▸ **Records shown**
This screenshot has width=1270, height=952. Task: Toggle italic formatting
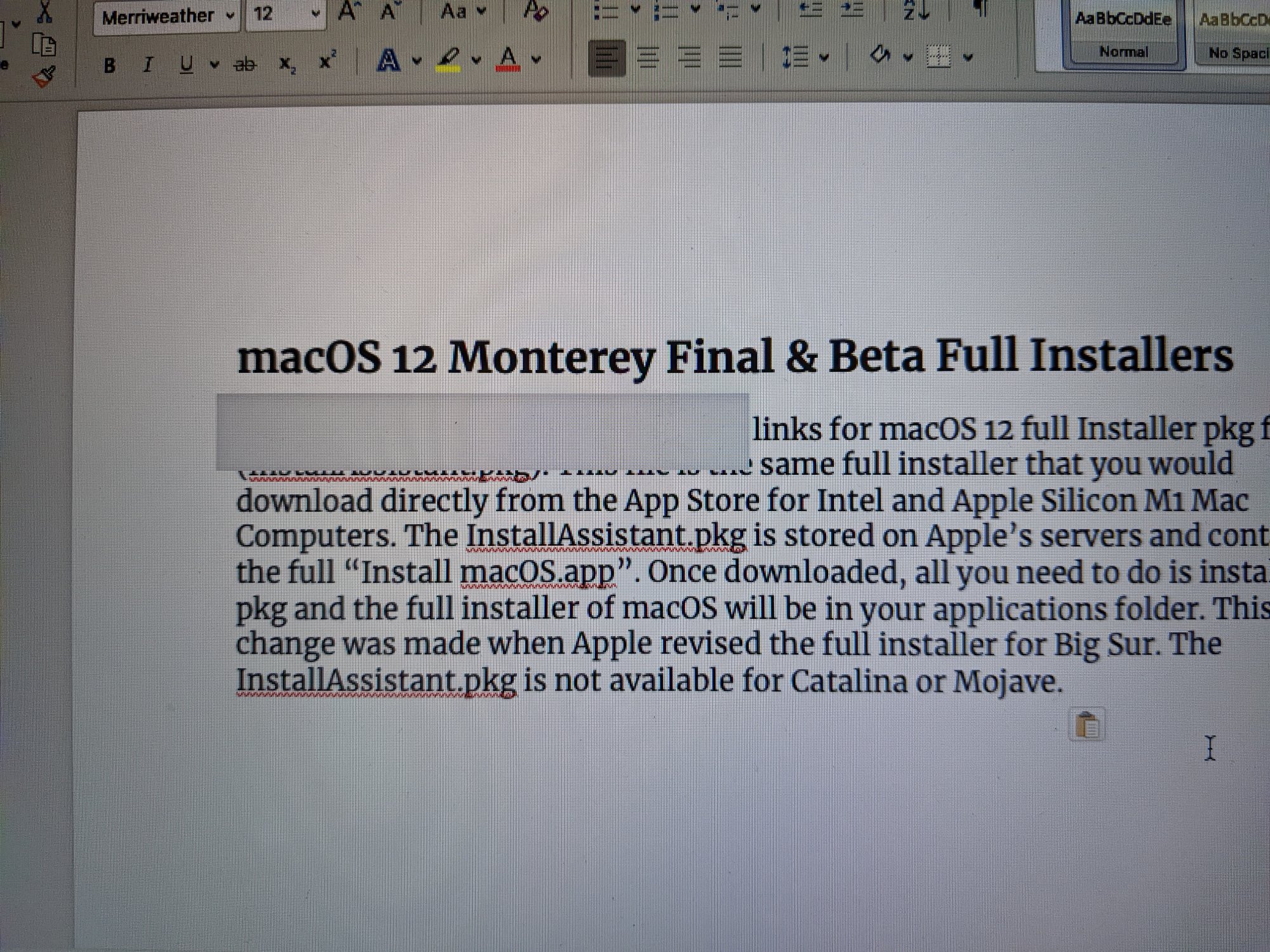coord(148,65)
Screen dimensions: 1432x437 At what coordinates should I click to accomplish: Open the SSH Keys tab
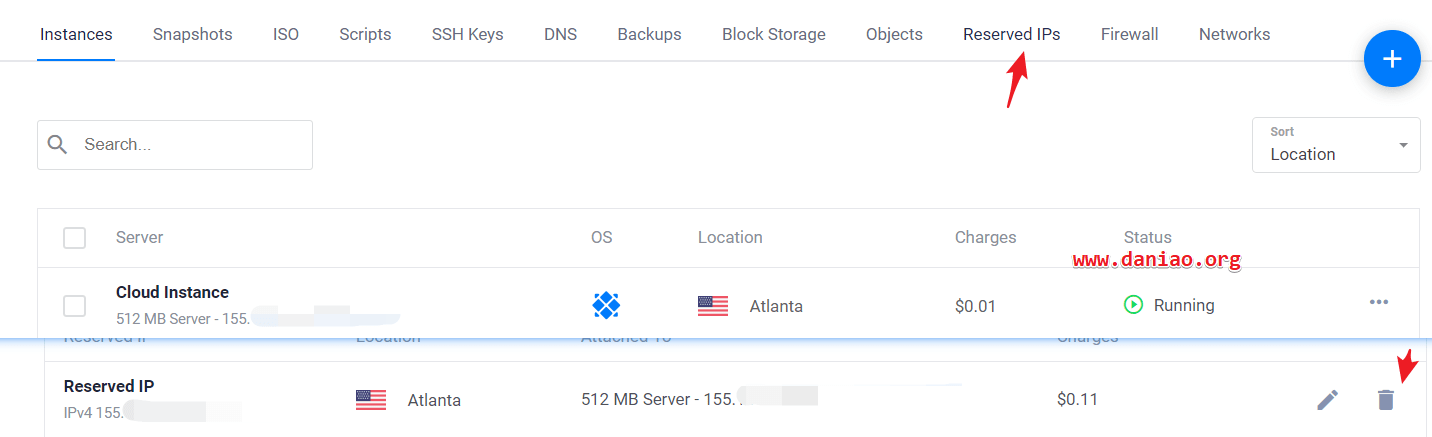pos(467,34)
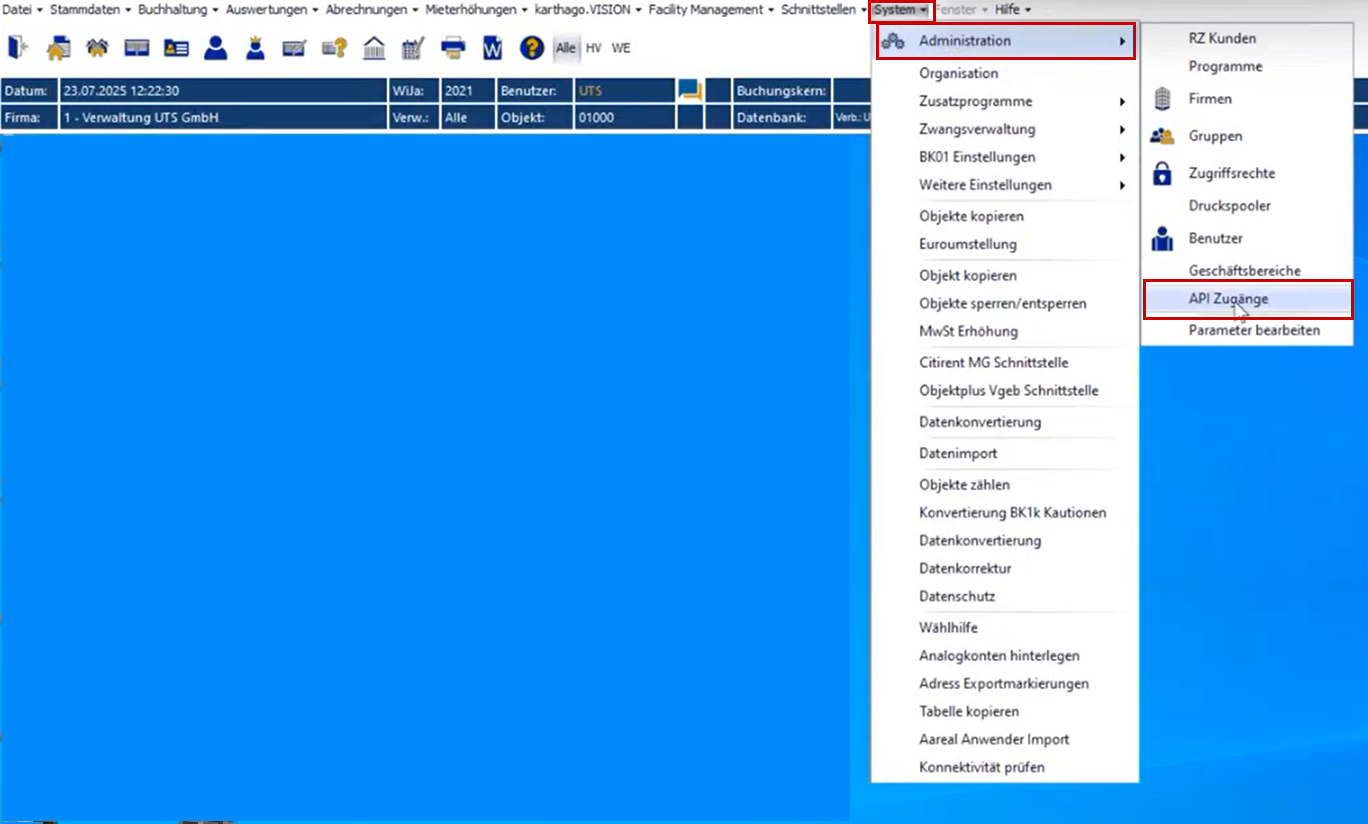The height and width of the screenshot is (824, 1368).
Task: Open the Word document toolbar icon
Action: pos(492,47)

▸ **What you should do**
Please copy all of the data above word for word, leaving out the pictures.

▸ **Right answer**
This screenshot has width=1270, height=952. Task: Toggle italic formatting
coord(148,65)
Screen dimensions: 1432x437 At what coordinates should I click to accomplish: Open the SSH Keys tab
pos(467,34)
The height and width of the screenshot is (824, 1368).
Task: Open the Word document toolbar icon
Action: pos(492,47)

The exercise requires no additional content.